— Begin Provided text —

# Guitar recommendation for a 8 year old?



## arloskay (Sep 5, 2007)

Okay, so my oldest son has gotten interested in learning to play the guitar as a result of my having picked it up this past summer and taking lessons. Can anyone recommend a guitar that would be suitable for an 8 or 9 year old? Ideally no more than $100. I've started looking for something used, but haven't really seen anything so far. 

It should probably be acoustic, as that is what is required for the initial set of lessons he will likely take (group beginner lessons to learn the basics). Further to that, this particular course just uses tab to teach and not notation - I would rather that he learn notation as well, any thoughts on that?


----------



## zontar (Oct 25, 2007)

Hmm, I don't have any specific brand names to recommend, but there are some decent smaller guitars in that range out there. They're harder to keep in tune, but should get him the basics. I know one local music store has beginners' acoustic & electric sets that come with guitar, strap, picks, etc & the electrics with a small amp (They cost a bit more.) I knpw a 7 year old that has a Samick mini Malibu--and it's pretty good for him. 

Just make sure it isn't a toy (especially avoid ones woth cranks--okay--that goes without saying, but it's an old joke I find amusing.)

As for learning notation--I think it's a good idea--it opens up the instrument. tab is great for its simplicity, but reading notes helps you learn the neck better--and you can try the songs in different positions and voicings. And actually--when I took classical lessons I preferred notation to tab. SO it also depends what he'll be playing.

I hope you find something that will fit and be enjoyable to play.


----------



## Gilliangirl (Feb 26, 2006)

I've seen a lot of people recommend Baby Taylors for kids, but even the used ones are probably going to be more than $100.00. It's important that whatever guitar you get is valuable enough to get a proper set-up done on it as, if it's hard for him to play, he's going to get frustrated and lose interest fast. And that isn't really giving him or the art of guitar a fair chance. Have you considered just renting one until you know if he's going to take to it or not? If you were to rent one from, say, Long & McQuade, they would likely ensure that the action is good on it, etc.


----------



## Roidster (Aug 5, 2007)

my 9 year old step daughter wants to learn to play guitar as well
so i asked her a really simple question "do you want the pink guitar
with the hello kitty on it,or the back guitar with the skull and 
cross bones on it??" thinking for myself of course on the black one
she says to me "the black one " ,i was 
:rockon2:

so im getting her this









if she loses interest,ill have myself a cool little guitar


----------



## traynor_garnet (Feb 22, 2006)

An acoustic that cheap is going to be hard to find. Actually, let me qualify that statement: it will be hard to find an acoustic that cheap that one can actually play. If you look for a used "junior" guitar you will most likely end up with a toy rather than an instrument.

— End Provided text —
— Begin Provided information —

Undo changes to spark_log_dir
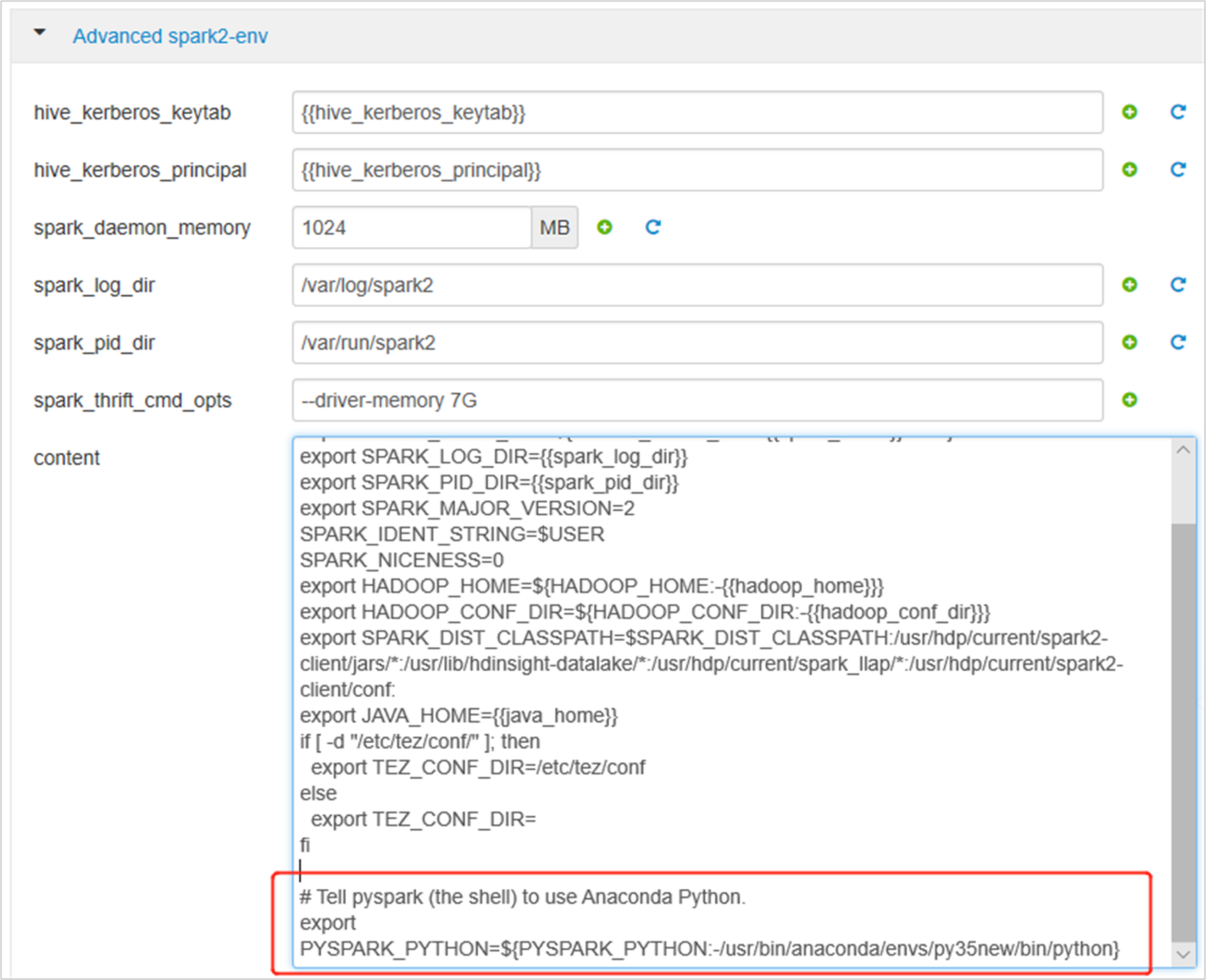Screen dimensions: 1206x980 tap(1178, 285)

— End Provided information —
— Begin Provided information —

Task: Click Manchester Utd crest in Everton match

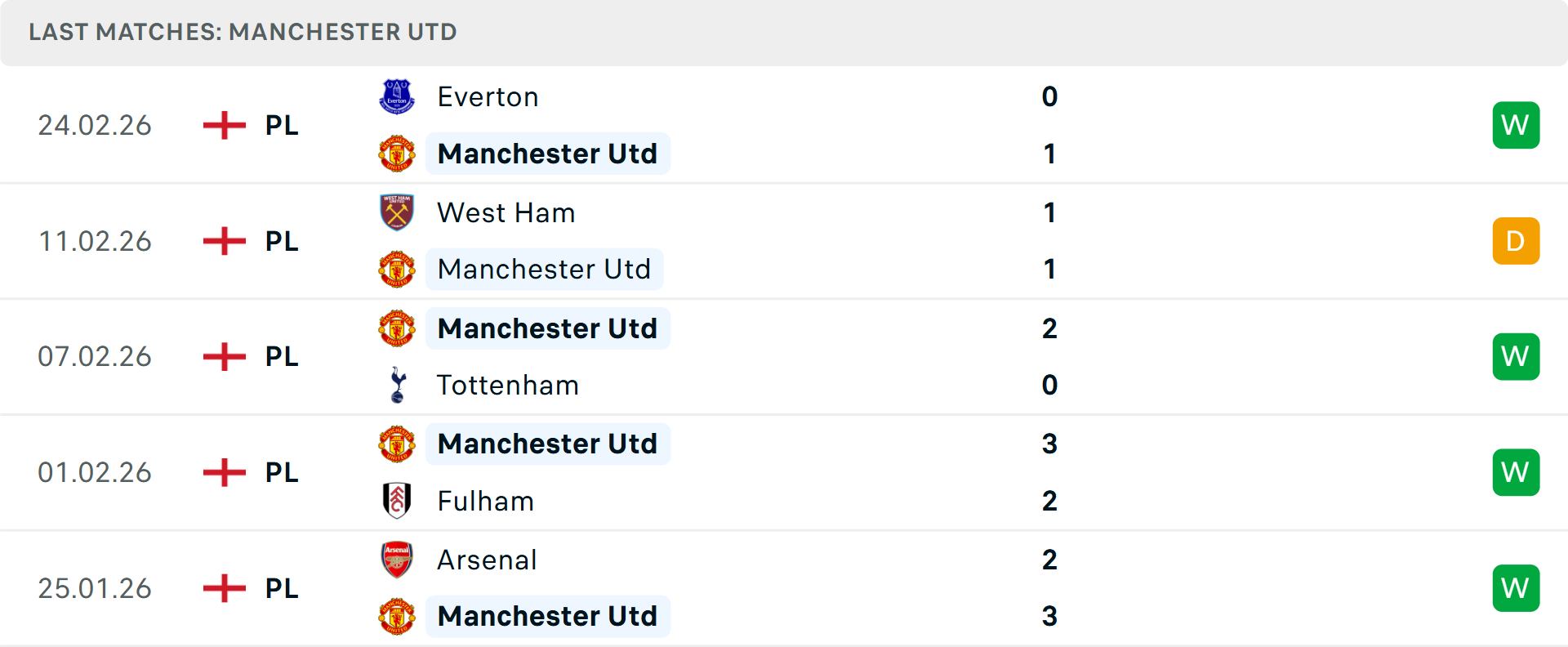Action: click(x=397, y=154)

— End Provided information —
— Begin Provided information —

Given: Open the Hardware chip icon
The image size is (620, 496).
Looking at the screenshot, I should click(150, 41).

— End Provided information —

== Direction A ==
Copy the guitar thread from "Hmm, I don't" to "good for him.".
== Direction B ==
Rewrite the listing from the line with "Given: Open the Hardware chip icon" to the line with "Looking at the", changing "icon" to "button" and leaving the rest as it is. Return only those lines.

== Full output A ==
Hmm, I don't have any specific brand names to recommend, but there are some decent smaller guitars in that range out there. They're harder to keep in tune, but should get him the basics. I know one local music store has beginners' acoustic & electric sets that come with guitar, strap, picks, etc & the electrics with a small amp (They cost a bit more.) I knpw a 7 year old that has a Samick mini Malibu--and it's pretty good for him.

== Full output B ==
Given: Open the Hardware chip button
The image size is (620, 496).
Looking at the screenshot, I should click(150, 41).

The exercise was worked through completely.